In 2024, Juan Cruz Ávila was appointed as the new CEO of Grupo América. Later in the year, the company announced programming modifications for its news channel A24. Several journalists from competing networks LN+ and TN joined the group. From LN came Eduardo Feinmann, Antonio Laje, Luis Novaresio, Esteban Trebucq, and Pablo Rossi. From TN was Nicolás Wiñazki, Sergio Lapegüe, and Santiago Fioriti.

== Products ==
The media owned are the following:

=== Newspapers ===

| Name | Notes | Location |
|---|---|---|
| Diario El Cronista | Economic diary. | Buenos Aires, Argentina |

=== AM/FM radios ===

| Name | Location | AM/FM signal |
|---|---|---|
| LR5 Radio La Red | Argentina Provinces | AM 910 (Buenos Aires) |
| LS5 Radio Rivadavia | Argentina Provinces | AM 630 (Buenos Aires) |
| FM Blue | Gran Buenos Aires | FM 100.7 |
| Radio UNO | Gran Buenos Aires | FM 103.1 |
| LV6 Radio Nihuil | Mendoza, San Juan (South) and San Luis (West) | AM 680 - FM 98.9 |
| Brava | Mendoza | FM 94.9 |
| Ayer | Mendoza | FM 98.1 |
| Montecristo | Mendoza | FM 93.7 |
| UNA | Mendoza | FM 96.1 |
| Latinos | Mendoza | FM 88.3 |
| LRJ 201 Radio Calingasta | San Juan (West) and Mendoza (Northwest) | AM 990 |
| LT15 Radio Concordia | Entre Ríos Province | AM 560 |
| LT39 Radio Victoria | Entre Ríos Province | AM 980 |
| FM Nuestra | Calingasta, San Juan | FM 103.5 |
| Nuestra Radio | Entre Ríos Province | FM 90.3 |

=== Television ===

==== Free-to-air television ====

| Indicative | Channel | Location |
|---|---|---|
| LS 86 TV | América TV | Gran La Plata / Gran Buenos Aires |
| LRH 450 TV | Canal 10 | Junín, Buenos Aires |
| LV 89 TV | El Siete | Mendoza |
| LV 82 TV | Canal 8 | San Juan |
|  | América Tucumán | Tucumán |

==== Cable television ====

| Name | Location | Genre |
|---|---|---|
| América Interior | Argentina | General |
| América Internacional | Argentina, Latin America, the Caribbean, United States and Europe | General |
| América 24 | Argentina, United States, Latin America, the Caribbean and Europe | News |

=== Digital newspapers ===

| Name | Genre |
|---|---|
| América TV | Variety |
| Diario UNO Mendoza | News |
| Diario UNO Entre Ríos | News |
| Sanjuan8.com | News |
| A24.com | News |
| Primicias YA | News |
| UNO.com.ar | Entertainments |
| Ovación.com.ar | Sports |
| Primera Fila | Fashion |

== Financials ==
Grupo América reported a decline in revenue in the fourth quarter of 2024, reflecting broader economic conditions in Argentina. According to financial statements, net sales decreased by 19.3% compared to the same period in 2023. Sales outside of Argentina increased by 7.5%, highlighting a contrast between domestic and international market performance.

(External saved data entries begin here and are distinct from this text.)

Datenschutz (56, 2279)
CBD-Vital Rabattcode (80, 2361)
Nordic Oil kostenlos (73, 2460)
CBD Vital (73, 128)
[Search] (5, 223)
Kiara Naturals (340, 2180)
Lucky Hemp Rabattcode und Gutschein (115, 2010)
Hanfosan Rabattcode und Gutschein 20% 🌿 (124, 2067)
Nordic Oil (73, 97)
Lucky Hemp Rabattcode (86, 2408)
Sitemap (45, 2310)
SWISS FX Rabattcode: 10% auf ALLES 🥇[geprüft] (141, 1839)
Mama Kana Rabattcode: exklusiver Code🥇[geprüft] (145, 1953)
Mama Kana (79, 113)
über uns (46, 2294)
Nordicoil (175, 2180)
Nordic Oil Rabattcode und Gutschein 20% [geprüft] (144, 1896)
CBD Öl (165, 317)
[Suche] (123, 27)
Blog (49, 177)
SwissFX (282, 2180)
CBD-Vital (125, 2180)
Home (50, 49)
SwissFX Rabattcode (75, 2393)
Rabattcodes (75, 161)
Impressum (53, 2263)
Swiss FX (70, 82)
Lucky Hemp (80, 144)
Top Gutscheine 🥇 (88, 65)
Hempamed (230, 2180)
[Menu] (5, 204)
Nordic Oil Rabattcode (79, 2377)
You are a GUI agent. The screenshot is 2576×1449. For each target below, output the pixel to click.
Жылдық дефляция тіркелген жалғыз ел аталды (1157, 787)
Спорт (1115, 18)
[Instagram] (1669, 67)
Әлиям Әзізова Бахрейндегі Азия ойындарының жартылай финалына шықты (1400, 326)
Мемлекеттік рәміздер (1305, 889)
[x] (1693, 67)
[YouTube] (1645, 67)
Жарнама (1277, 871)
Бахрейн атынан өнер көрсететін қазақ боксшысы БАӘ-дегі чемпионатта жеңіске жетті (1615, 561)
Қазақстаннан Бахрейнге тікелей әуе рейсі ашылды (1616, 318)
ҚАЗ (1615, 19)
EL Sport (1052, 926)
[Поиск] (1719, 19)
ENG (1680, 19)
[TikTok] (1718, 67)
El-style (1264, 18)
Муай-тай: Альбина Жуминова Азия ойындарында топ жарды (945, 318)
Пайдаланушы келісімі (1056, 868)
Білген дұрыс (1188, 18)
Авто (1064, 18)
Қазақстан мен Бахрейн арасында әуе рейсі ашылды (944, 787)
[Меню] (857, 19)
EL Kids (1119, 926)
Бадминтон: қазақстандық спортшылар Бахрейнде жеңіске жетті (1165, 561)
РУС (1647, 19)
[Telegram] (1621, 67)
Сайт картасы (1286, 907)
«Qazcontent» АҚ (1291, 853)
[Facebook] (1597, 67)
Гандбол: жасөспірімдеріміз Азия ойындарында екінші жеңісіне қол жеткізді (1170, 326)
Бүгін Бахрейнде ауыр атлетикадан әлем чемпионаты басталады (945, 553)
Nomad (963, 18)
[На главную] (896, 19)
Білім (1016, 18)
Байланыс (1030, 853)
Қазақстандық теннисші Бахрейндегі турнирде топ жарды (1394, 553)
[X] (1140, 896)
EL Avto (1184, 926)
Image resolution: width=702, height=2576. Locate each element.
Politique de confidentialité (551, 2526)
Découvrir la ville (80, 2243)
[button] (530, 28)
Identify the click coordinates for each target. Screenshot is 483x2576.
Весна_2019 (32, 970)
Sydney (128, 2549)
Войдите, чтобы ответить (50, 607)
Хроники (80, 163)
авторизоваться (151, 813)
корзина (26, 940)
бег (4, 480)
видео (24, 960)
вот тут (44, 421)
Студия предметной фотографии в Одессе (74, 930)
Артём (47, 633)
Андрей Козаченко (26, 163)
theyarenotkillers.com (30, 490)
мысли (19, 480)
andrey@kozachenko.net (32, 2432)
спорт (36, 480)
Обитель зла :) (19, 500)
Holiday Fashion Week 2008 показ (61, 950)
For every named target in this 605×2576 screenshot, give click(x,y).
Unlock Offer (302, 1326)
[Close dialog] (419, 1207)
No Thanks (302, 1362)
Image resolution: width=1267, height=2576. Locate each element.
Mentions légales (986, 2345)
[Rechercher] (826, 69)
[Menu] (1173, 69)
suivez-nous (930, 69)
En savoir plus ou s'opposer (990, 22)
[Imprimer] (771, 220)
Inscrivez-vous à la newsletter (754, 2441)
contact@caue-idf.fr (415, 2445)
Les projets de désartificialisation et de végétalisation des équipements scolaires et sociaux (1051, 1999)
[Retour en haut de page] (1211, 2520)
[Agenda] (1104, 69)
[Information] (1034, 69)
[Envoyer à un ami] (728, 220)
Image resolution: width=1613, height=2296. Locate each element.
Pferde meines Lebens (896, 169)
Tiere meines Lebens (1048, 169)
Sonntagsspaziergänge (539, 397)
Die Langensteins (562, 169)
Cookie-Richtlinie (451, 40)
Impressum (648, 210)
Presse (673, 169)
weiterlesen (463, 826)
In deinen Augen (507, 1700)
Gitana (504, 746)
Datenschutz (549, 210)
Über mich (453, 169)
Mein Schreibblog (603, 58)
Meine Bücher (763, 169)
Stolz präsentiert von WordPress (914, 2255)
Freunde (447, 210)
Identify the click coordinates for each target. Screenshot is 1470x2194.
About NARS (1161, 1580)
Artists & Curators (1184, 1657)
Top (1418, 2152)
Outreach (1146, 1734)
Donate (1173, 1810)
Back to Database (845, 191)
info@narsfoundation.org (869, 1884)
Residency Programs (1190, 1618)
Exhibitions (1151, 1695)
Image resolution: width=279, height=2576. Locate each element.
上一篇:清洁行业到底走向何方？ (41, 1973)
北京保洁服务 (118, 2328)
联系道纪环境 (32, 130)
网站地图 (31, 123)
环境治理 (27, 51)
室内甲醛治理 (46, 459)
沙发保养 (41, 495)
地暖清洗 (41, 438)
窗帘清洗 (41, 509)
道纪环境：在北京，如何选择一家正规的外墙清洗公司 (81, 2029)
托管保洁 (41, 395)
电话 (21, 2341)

Despite economic challenges, Grupo América has expanded its holdings in recent years. In 2021, the company acquired Edenor, Argentina’s largest electricity distributor, marking an expansion into the utilities sector. It also bought the economic newspaper El Cronista, expanding its presence in financial journalism.